Duty of issuer on wrongful registration
(2) If an issuer has registered a transfer of a debt obligation to a person not entitled to it, the issuer shall on demand deliver a similar debt obligation to the owner unless
(a) the issuer is not liable by virtue of subsection (1);
(b) the owner is precluded by subsection 101(1) from asserting a claim; or
(c) the delivery would result in an overissue to which section 54 applies.
Lost or stolen debt obligation
101. (1) The owner of a debt obligation who fails to notify the issuer of an adverse claim, in writing, within a reasonable time after the owner knows of the loss, apparent destruction or wrongful taking of the debt obligation is precluded from asserting against the issuer a claim to a new debt obligation if the issuer has registered a transfer of the debt obligation.
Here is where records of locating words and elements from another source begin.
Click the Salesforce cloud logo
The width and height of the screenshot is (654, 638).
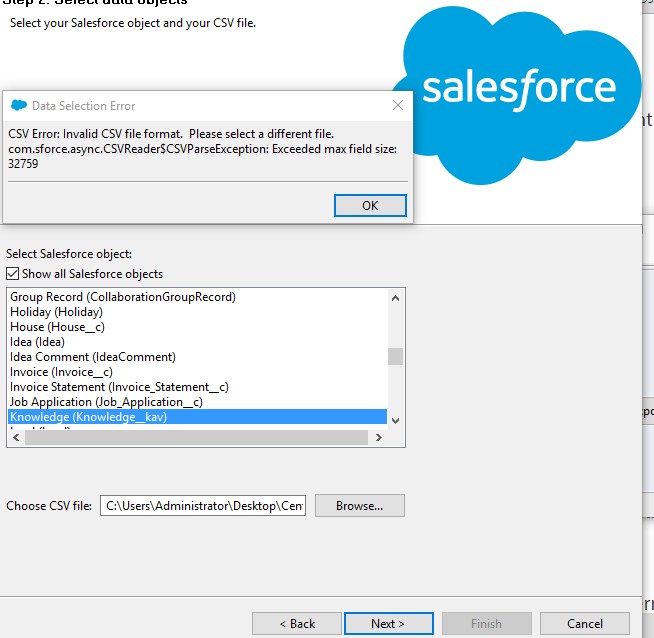click(515, 85)
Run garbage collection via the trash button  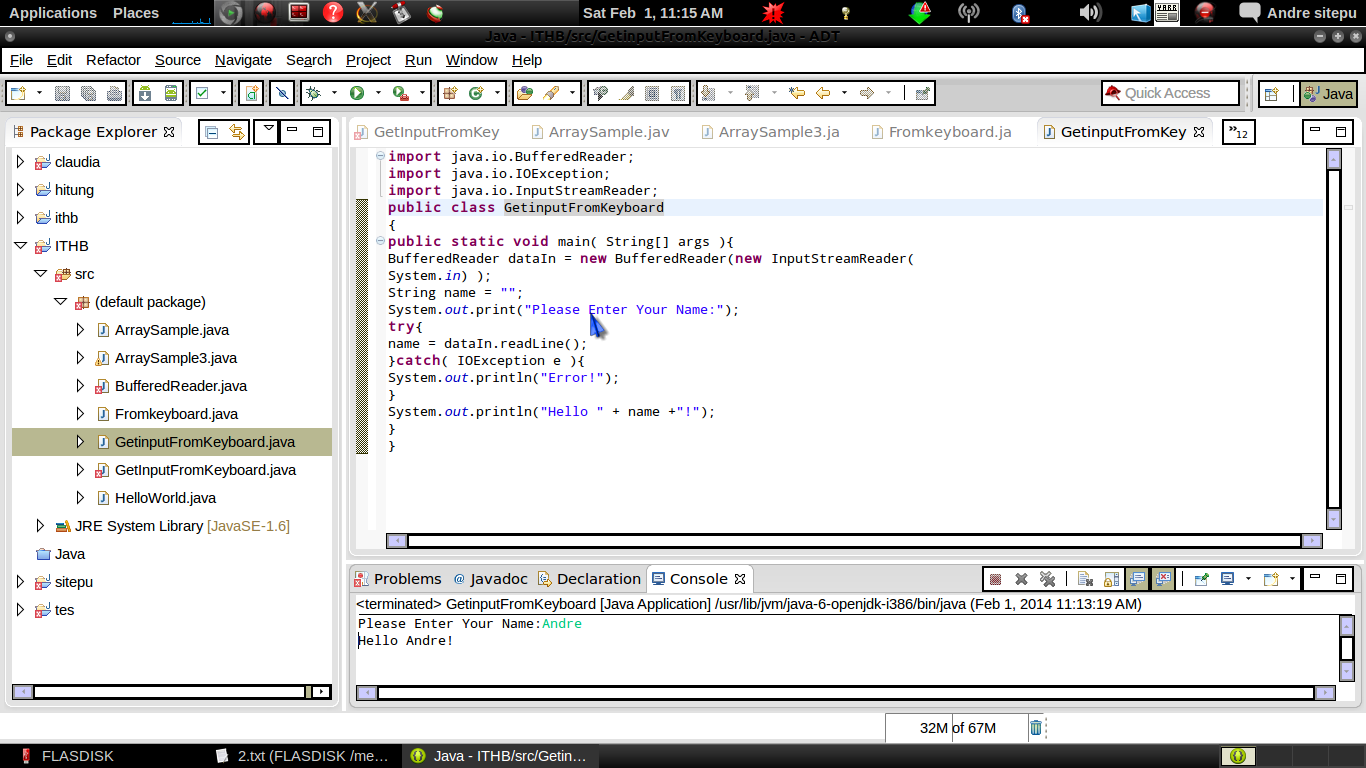(1035, 727)
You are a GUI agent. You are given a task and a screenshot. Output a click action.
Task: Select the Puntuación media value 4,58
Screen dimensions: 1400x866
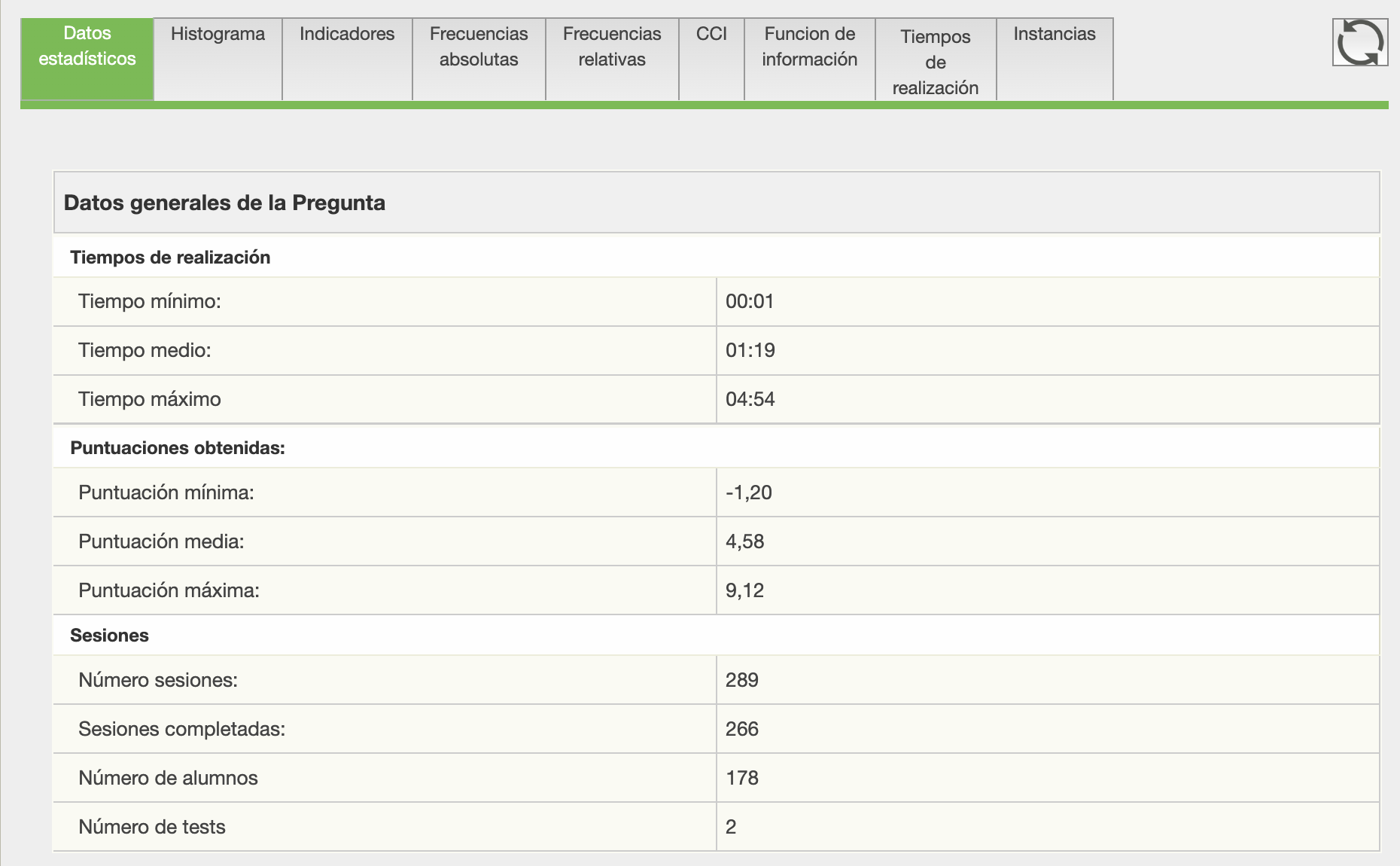[744, 542]
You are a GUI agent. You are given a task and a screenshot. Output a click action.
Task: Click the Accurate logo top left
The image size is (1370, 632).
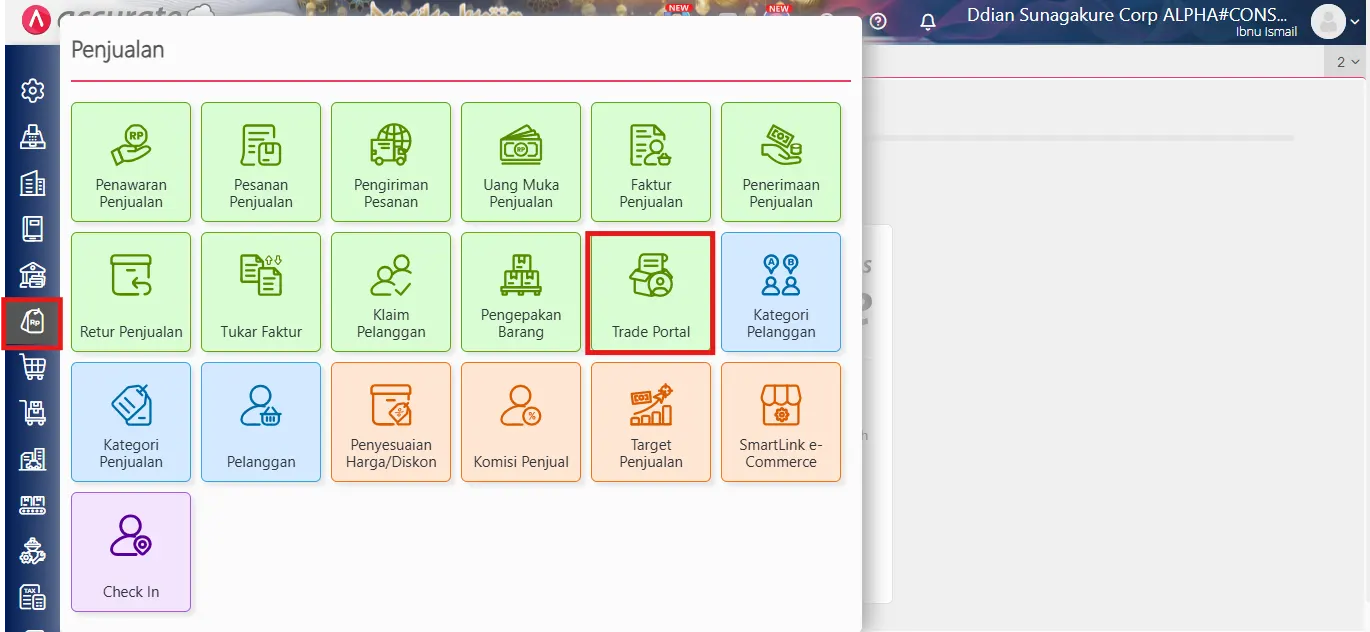(35, 20)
Duty to issue new debt obligation
(2) If the owner of a debt obligation claims that the debt obligation has been lost, destroyed or wrongfully taken, the issuer shall issue a new debt obligation in place of the original one if the owner
(a) so requests before the issuer has notice that the debt obligation has been acquired by a good faith purchaser;
(b) provides the issuer with a sufficient indemnity bond or, in Quebec, a sufficient guarantee; and
(c) satisfies any other reasonable requirements imposed by the issuer.
Duty to register transfer
(3) If, after the issue of a new debt obligation under subsection (2), a good faith purchaser of the original debt obligation presents the original one for registration of transfer, the issuer shall register the transfer unless registration would result in an overissue to which section 54 applies.
Right of issuer to recover
(4) In addition to the rights that an issuer has by reason of an indemnity bond or, in Quebec, a guarantee, the issuer may recover the new debt obligation issued under subsection (2) from the person to whom it was issued or any person taking under that person other than a good faith purchaser.
Duty
102. An authenticating trustee, transfer agent or other agent or mandatary of an issuer has, in respect of the issue, registration of transfer and cancellation of a debt obligation of the issuer,
(a) a duty to the issuer to exercise good faith and reasonable diligence; and
(b) the same obligations to the holder or owner of the debt obligation and the same rights, privileges and immunities as the issuer.
Notice to agent or mandatary
103. Notice to an authenticating trustee, transfer agent or other agent or mandatary of an issuer is notice to the issuer in respect of the functions performed by the agent or mandatary.